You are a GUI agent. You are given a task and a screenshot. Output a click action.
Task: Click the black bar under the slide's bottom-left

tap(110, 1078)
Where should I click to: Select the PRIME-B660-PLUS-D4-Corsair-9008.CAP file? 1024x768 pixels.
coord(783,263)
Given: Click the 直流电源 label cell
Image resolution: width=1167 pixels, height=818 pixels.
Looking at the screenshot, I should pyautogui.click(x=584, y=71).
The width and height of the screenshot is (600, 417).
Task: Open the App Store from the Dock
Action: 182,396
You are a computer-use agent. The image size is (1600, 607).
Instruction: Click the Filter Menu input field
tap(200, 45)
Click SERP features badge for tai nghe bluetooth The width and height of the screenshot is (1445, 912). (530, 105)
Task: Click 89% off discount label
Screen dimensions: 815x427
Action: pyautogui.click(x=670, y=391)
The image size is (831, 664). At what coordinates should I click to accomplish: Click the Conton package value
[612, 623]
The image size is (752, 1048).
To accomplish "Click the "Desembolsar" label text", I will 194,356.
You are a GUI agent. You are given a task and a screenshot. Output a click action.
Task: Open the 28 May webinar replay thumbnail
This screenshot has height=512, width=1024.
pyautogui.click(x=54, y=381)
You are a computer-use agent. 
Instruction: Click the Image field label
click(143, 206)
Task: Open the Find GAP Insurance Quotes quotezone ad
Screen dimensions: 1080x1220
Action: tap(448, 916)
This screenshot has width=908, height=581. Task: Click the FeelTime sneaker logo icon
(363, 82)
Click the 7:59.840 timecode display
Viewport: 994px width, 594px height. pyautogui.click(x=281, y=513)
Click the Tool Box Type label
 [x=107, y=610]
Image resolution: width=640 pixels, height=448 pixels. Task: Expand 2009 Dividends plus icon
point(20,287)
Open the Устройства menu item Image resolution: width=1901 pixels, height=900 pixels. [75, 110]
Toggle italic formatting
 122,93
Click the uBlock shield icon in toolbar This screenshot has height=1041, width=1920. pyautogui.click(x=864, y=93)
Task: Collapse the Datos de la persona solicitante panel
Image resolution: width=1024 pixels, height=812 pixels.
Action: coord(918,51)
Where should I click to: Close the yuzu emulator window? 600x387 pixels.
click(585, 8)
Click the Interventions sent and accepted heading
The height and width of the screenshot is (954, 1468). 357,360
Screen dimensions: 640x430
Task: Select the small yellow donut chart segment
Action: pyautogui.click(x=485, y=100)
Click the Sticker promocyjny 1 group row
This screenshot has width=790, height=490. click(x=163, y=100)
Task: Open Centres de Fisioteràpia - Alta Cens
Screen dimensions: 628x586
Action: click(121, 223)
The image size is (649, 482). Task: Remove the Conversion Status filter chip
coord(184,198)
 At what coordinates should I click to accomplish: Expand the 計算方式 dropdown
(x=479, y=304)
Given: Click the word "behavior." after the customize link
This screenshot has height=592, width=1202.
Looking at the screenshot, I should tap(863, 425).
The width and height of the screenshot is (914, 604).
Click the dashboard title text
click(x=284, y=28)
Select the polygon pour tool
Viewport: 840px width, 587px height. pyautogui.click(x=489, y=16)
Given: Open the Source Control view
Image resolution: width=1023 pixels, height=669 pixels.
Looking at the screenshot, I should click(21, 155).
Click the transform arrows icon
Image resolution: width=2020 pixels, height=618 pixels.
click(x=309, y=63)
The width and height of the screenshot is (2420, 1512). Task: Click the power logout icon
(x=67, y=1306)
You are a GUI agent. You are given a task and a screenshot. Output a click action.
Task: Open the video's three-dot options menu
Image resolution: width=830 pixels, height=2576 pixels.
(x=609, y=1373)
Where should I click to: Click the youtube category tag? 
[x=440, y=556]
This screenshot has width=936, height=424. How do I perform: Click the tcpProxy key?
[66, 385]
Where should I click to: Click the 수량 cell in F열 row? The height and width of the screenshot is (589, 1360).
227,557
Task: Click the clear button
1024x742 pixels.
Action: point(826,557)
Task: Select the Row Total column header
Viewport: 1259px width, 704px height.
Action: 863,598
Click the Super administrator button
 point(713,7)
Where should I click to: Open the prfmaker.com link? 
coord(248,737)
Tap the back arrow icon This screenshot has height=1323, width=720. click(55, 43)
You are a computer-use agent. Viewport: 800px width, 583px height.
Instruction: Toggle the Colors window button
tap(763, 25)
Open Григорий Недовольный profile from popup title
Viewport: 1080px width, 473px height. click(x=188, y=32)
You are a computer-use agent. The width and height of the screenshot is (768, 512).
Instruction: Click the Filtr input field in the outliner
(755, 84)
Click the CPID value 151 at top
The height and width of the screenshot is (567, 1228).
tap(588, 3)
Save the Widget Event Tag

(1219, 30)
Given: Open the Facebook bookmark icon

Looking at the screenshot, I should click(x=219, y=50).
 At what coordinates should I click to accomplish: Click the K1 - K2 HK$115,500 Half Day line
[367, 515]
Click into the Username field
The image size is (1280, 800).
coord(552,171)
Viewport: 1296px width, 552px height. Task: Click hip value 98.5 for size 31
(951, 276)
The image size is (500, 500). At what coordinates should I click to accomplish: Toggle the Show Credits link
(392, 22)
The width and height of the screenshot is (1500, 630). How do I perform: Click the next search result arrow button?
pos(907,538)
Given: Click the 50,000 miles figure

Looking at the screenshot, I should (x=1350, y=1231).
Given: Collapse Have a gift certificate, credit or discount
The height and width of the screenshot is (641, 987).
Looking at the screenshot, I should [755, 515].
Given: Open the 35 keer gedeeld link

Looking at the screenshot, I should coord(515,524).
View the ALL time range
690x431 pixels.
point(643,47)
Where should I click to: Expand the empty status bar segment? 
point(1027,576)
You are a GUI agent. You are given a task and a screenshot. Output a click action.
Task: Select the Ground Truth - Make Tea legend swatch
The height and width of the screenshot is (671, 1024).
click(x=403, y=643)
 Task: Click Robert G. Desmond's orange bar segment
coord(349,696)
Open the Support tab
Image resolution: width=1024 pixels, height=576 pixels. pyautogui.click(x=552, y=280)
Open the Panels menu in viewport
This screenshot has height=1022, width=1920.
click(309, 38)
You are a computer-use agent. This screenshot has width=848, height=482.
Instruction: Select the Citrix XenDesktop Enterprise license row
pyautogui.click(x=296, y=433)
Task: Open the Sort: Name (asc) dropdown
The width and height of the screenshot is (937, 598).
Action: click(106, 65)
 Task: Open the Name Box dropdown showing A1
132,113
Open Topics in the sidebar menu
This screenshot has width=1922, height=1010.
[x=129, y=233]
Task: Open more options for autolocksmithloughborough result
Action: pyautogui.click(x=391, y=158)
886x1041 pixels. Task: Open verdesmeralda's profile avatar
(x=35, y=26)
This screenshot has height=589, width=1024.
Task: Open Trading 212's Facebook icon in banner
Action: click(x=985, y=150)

■ Assignment
Reproduce, exactly and with both ends included, every line from the one that contains "The width and height of the screenshot is (1500, 630)." to the end of the listing above.

■ The completed task
The width and height of the screenshot is (1500, 630). How do I perform: Click the next search result arrow button?
pos(907,538)
Given: Click the 50,000 miles figure

Looking at the screenshot, I should (x=1350, y=1231).
Given: Collapse Have a gift certificate, credit or discount
The height and width of the screenshot is (641, 987).
Looking at the screenshot, I should [755, 515].
Given: Open the 35 keer gedeeld link

Looking at the screenshot, I should coord(515,524).
View the ALL time range
690x431 pixels.
point(643,47)
Where should I click to: Expand the empty status bar segment? 
point(1027,576)
You are a GUI agent. You are given a task and a screenshot. Output a click action.
Task: Select the Ground Truth - Make Tea legend swatch
The height and width of the screenshot is (671, 1024).
click(x=403, y=643)
 Task: Click Robert G. Desmond's orange bar segment
coord(349,696)
Open the Support tab
Image resolution: width=1024 pixels, height=576 pixels. pyautogui.click(x=552, y=280)
Open the Panels menu in viewport
This screenshot has height=1022, width=1920.
click(309, 38)
You are a computer-use agent. This screenshot has width=848, height=482.
Instruction: Select the Citrix XenDesktop Enterprise license row
pyautogui.click(x=296, y=433)
Task: Open the Sort: Name (asc) dropdown
The width and height of the screenshot is (937, 598).
Action: click(106, 65)
 Task: Open the Name Box dropdown showing A1
132,113
Open Topics in the sidebar menu
This screenshot has width=1922, height=1010.
[x=129, y=233]
Task: Open more options for autolocksmithloughborough result
Action: pyautogui.click(x=391, y=158)
886x1041 pixels. Task: Open verdesmeralda's profile avatar
(x=35, y=26)
This screenshot has height=589, width=1024.
Task: Open Trading 212's Facebook icon in banner
Action: click(x=985, y=150)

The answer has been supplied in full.